Последовательность выводного знания о смысле слова определяется особенностями узуса в границах данного языка (своего рода формальное представление системы языка); характер языка ограничивает и возможности выводного (из слова) знания. Так, припоминая слова Томаса Гоббса ( у тех народов, которым свойствен постоянный эллипс глагола-связки быть, невозможен завершающий этап выявления понятия), Лейбниц отказывает этим "восточным" народам и в философии, хотя "их язык в общем-то достаточно богат и развит в выражении самих вещей" посредством образов (III 73). Только эти рассуждения помогают понять, почему в своих первых сближениях индоевропейских языков по их "узусам" Франц Бопп начинал с глагольных корней и прежде всего с тех, которые способствовали воссозданию форм суждения.
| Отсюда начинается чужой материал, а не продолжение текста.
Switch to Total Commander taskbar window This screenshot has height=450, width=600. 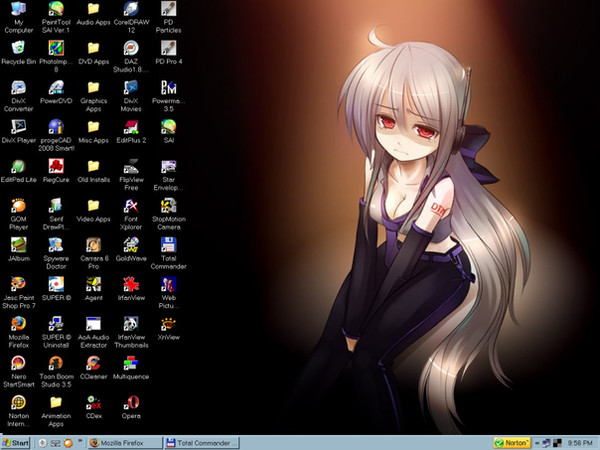click(x=203, y=442)
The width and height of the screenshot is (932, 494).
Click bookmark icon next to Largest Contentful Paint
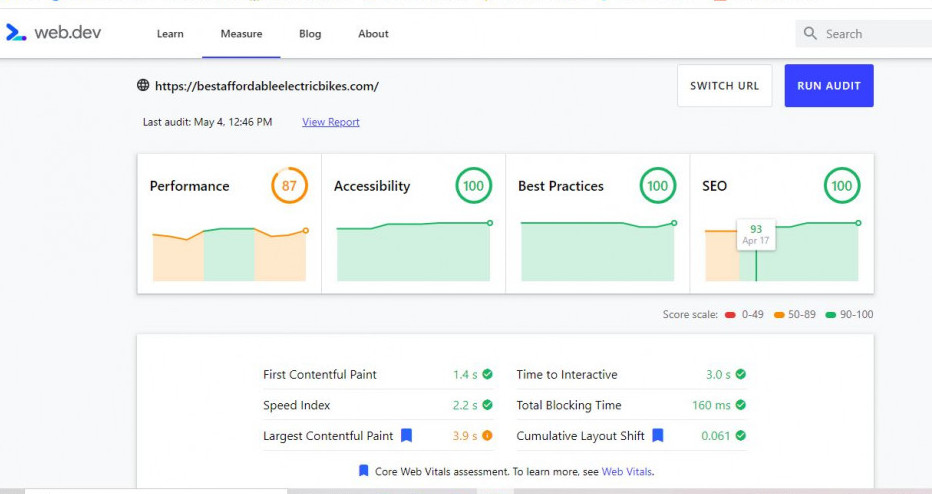click(407, 436)
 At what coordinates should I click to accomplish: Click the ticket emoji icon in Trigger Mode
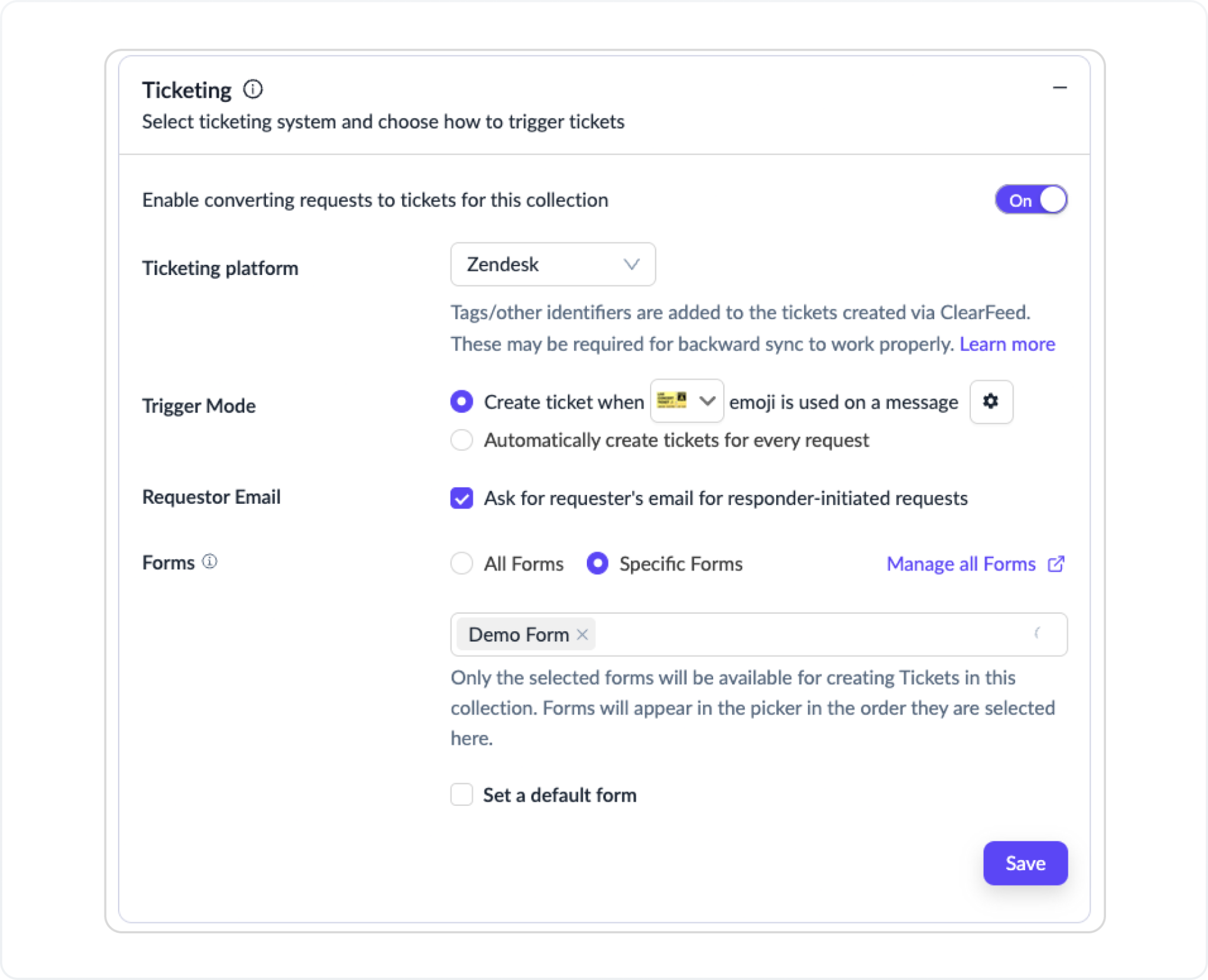click(671, 400)
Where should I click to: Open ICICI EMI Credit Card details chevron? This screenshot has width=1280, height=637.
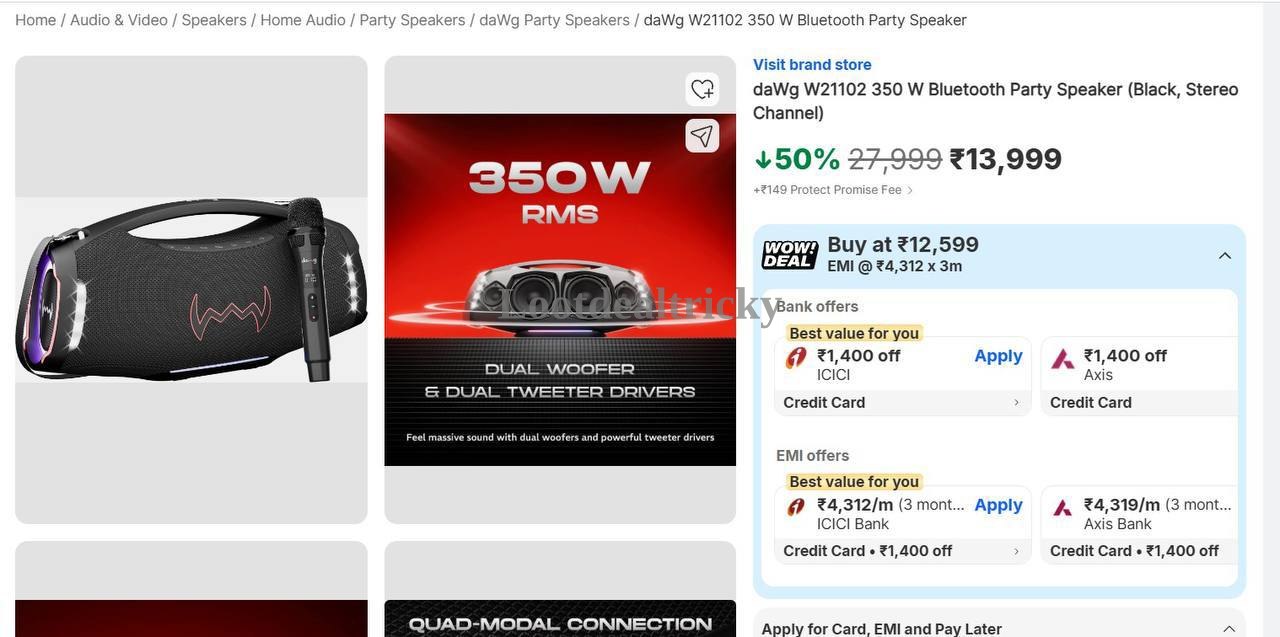1016,551
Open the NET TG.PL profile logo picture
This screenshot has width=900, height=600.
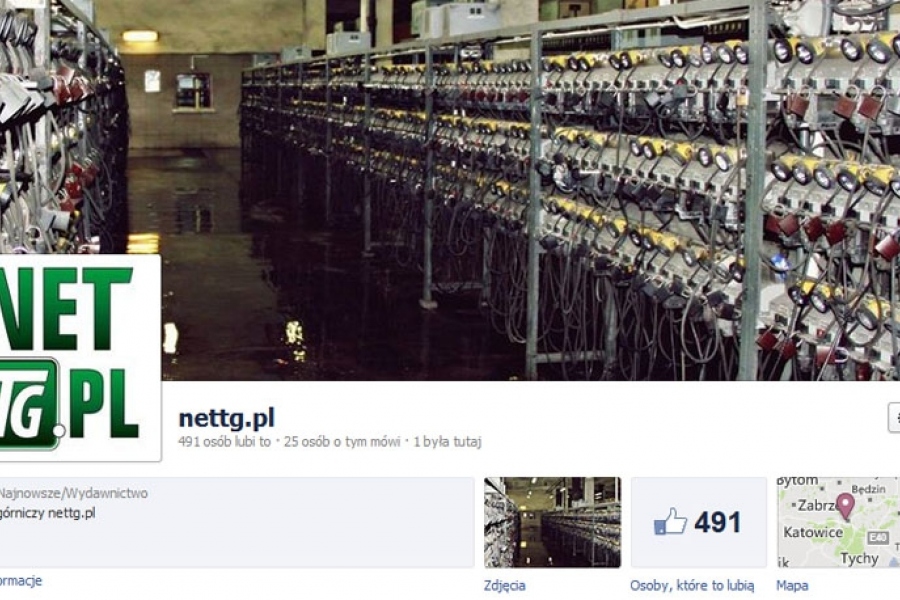pyautogui.click(x=79, y=357)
197. "Внутренняя сущность находится в вещи", - утверждает Теофил, то есть сам Лейбниц в ответах Локку, - и от своих качеств она отличается "только в отношении к чувствам" (II 344 и I 91). Таково это неопределенное понимание сущности, одновременно и реалистическое, и уже склоняющееся к концептуализму.

Понятие отношения также знакомо Лейбницу, он знает привативность как способ различения (II 128), хотя еще и в полном соответствии с этимологией латинского privativus 'отрицательный'- как идеи отрицательных качеств (маркировка по немаркированному члену привативной оппозиции). Этот выбор на данном этапе осмысления привативности понятен: при переходе от средневековых градуальных к концептуально привативным оппозициям внимание останавливается на той стороне иерархического спектра, которая выделена полным отсутствием признака (сходство по традиции представляется еще более важным, чем различие).
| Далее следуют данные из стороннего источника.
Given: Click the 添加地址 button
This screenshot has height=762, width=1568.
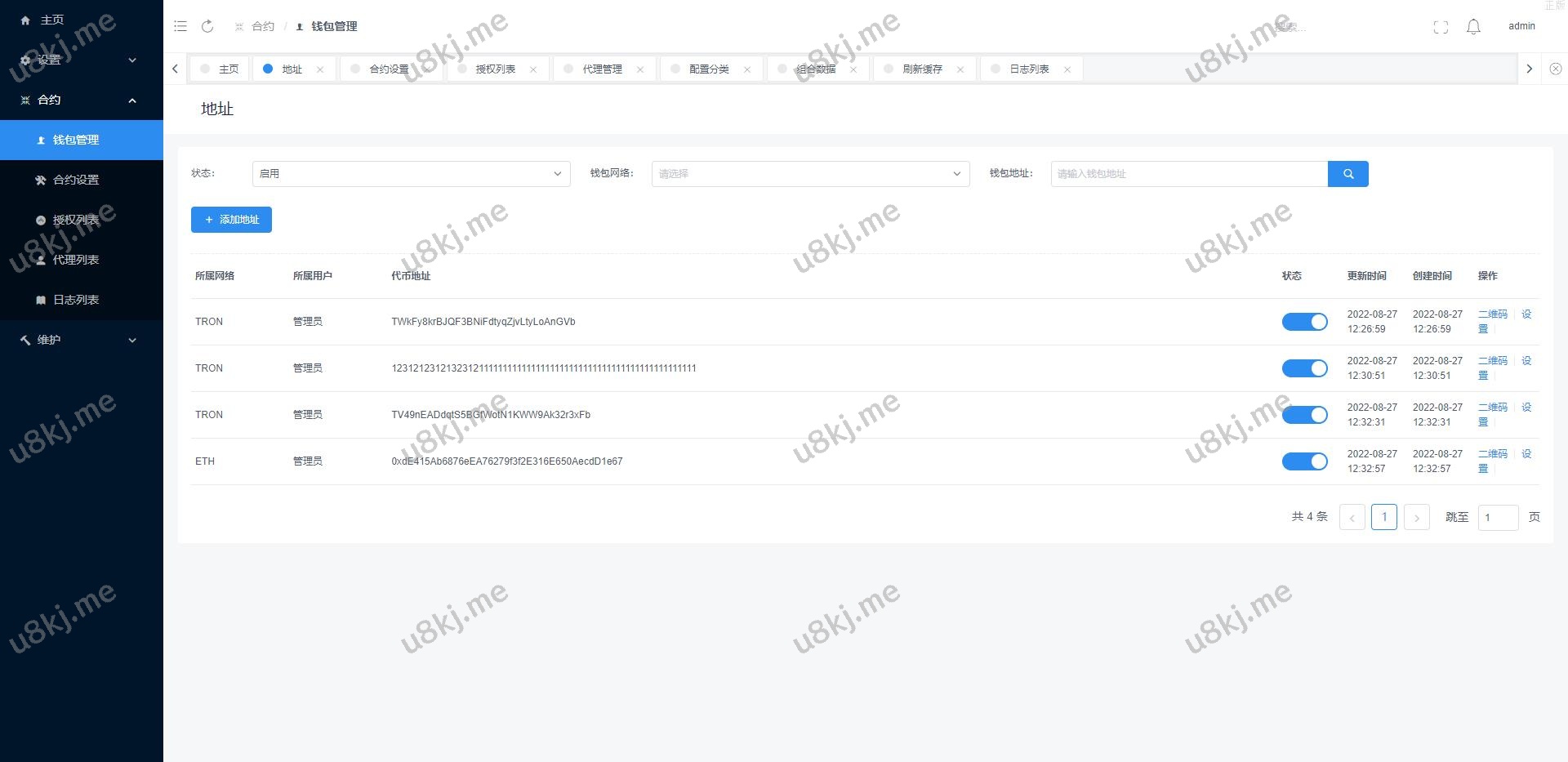Looking at the screenshot, I should tap(231, 220).
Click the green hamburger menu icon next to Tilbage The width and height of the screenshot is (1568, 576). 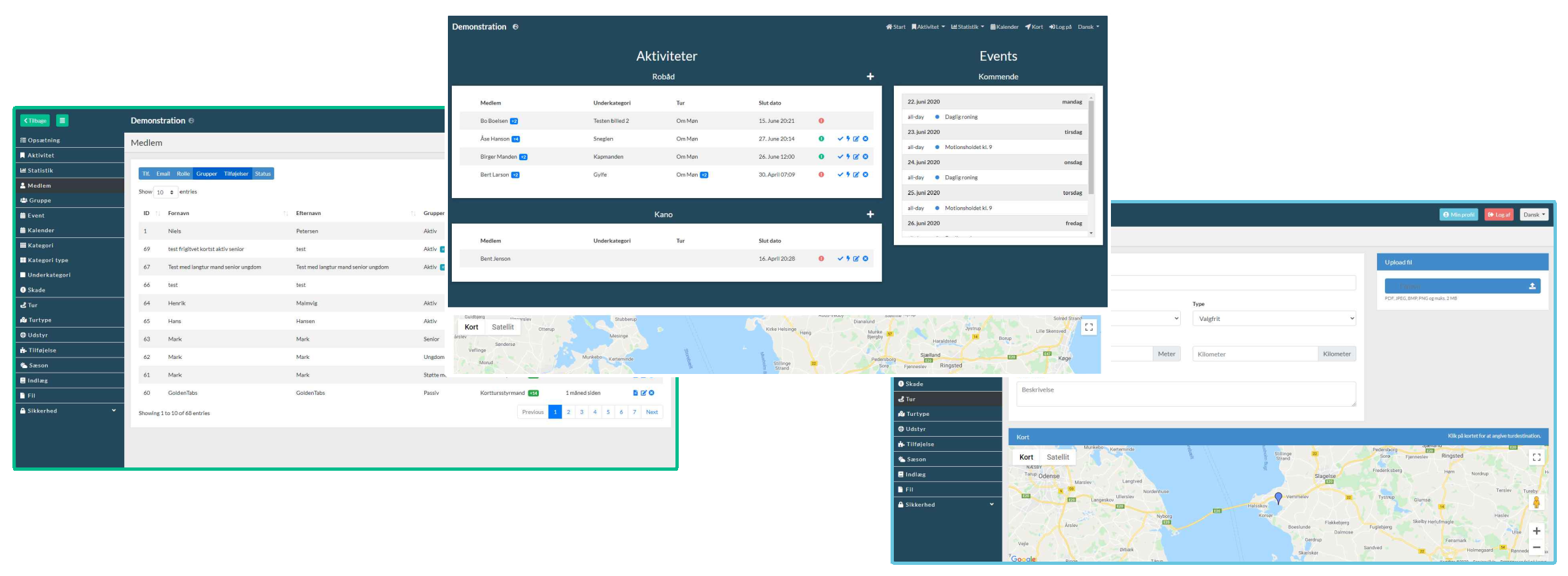(x=62, y=120)
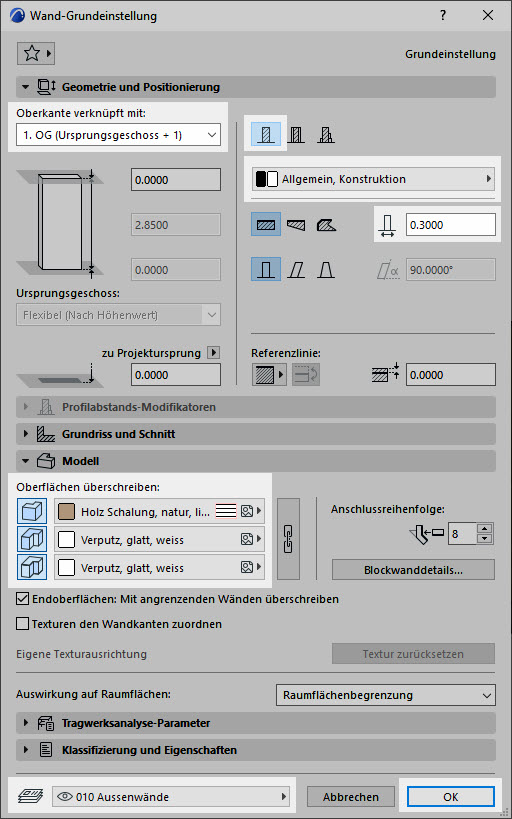This screenshot has height=819, width=512.
Task: Select the composite wall structure icon
Action: click(x=296, y=135)
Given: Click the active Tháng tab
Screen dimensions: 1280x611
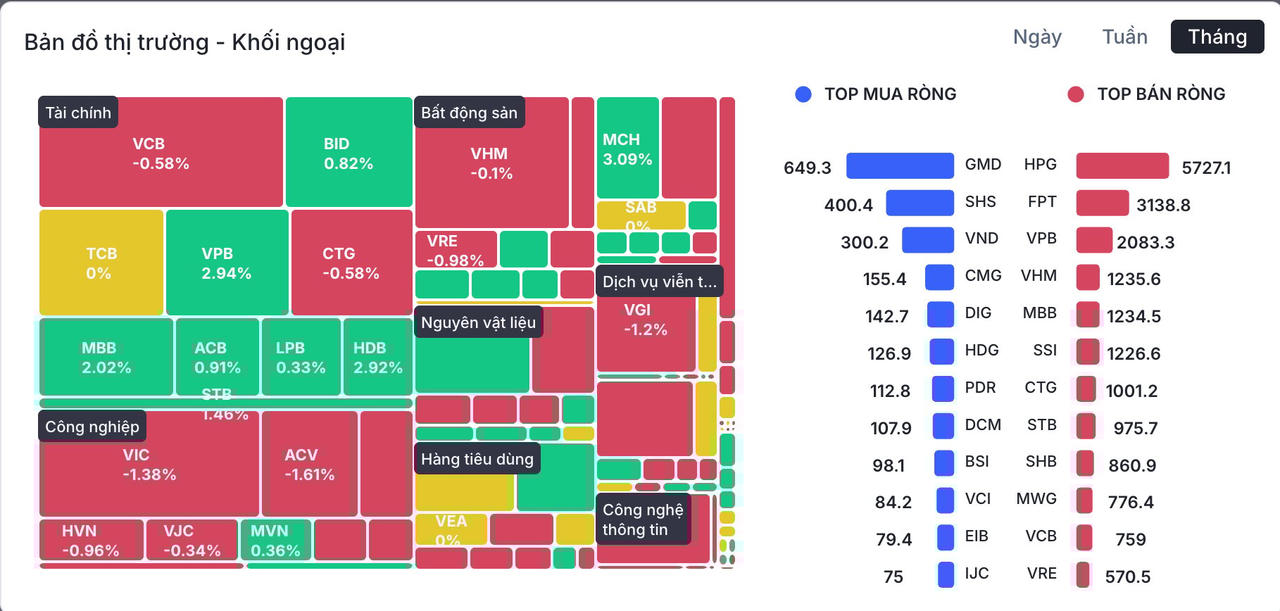Looking at the screenshot, I should [x=1217, y=37].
При этом совершенство предстает как количество сущности, а не его качество, поскольку сама сущность и определяет качества всякого явления; сама по себе сущность есть принцип вещи (I 209), а самое последнее основание вещей есть существо, то есть Бог (I 234), которое пребывает, но не существует, поскольку "существовать значит существовать в пространстве" и во времени как тело (I 79). Синкретизм сущего, представленного в конкретных проявлениях существа, сущности и существования, столь же понятен в этой точке зрения, как и синкретизм пространства и времени, или (в других измерениях) концепта и понятия. Иерархия существа - сущего - существования отражает последовательность движения от идеи к понятию через действие образа; на этой иерархии основано выделение частей речи (например, глаголы обозначают "модусы субстанции", а имена существительные - субстанцию (II 306)).

В качестве основной функции языка Лейбниц признает коммуникативную, которая, впрочем, не была бы возможна без речемыслительной: "Слова ... отметки (notae) для нас... и знаки для других" (II 340), хотя, в отличие от идей, значения слов и сами слова произвольны, но "всегда можно свести все употребление данного слова к определенному числу значений" (II 336), из которых лишь одно будет исконным. Другая заветная идея рационального века - составление общей рациональной грамматики также обсуждается Лейбницем (III 422), поскольку, как представляется ему, рациональная идея (понятие) всех языков должна быть одной и той же.

Не забудем, что рассуждение Лейбница исходит из слова, а внимание его направлено на соотношение между идеей и вещью (=понятия и предмета); он рассматривает предметное значение в отношении его к объему понятия (II 327), тем самым продолжая традиционное рассмотрение родо-видовых отношений в границах слова. Метонимический характер таких изменений в содержании слова сохраняется, но все же образование новых слов остается для Лейбница главным процессом при "перемене в обычаях". Вечны не слова, а идеи, которые по-прежнему воспринимаются как основной элемент "треугольника".